Sadly, my team’s “Latke on op of Orange Glazed Chicken Stir Fry” (Jewish and Asian fusion… the next big culinary movement?) did not win over the panel, so we will not be moving on. Despite our defeat, I do have some reflections on the process.
1) Due to the large number of teams competing in the preliminary competition, Pierson split up judging over two days. The time differential made objective tasting difficult, considering the requisite comparing between dishes.
2) With only two burners allocated to each team, the potential for creative dishes was lacking. Failing to provide oven space ruled out slower cooked foods. Therefore, many teams fried or seared the ingredients, leading to similar dishes all around.

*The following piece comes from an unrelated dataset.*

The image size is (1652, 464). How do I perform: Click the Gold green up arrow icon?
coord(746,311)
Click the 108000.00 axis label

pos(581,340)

3) The “Iron Chef” concept was misapplied. The organizers required that teams use all the ingredients in their baskets, including oranges, chicken, potatoes, and rosemary. This fits more of a mystery basket competition, not an Iron Chef. Perhaps this is just a semantic argument, but when I hear Iron Chef, I want a dramatic unveiling of some obscure East Asian crustacean.
Considering my complaints, I think that attempting a university-wide cooking competition promotes a positive culinary culture. In a world of Easy Mac and Chef Boyardee, encouraging students to cook creatively indicates that Yale Dining cares about providing good quality food.
Although the competition has much room for improvement, Yale Dining and the Yale College Council should continue to host this competitive culinary outlet. In the words of announcer Kenji Fukui, on February 24th in Commons, “Whose cuisine reigns supreme?”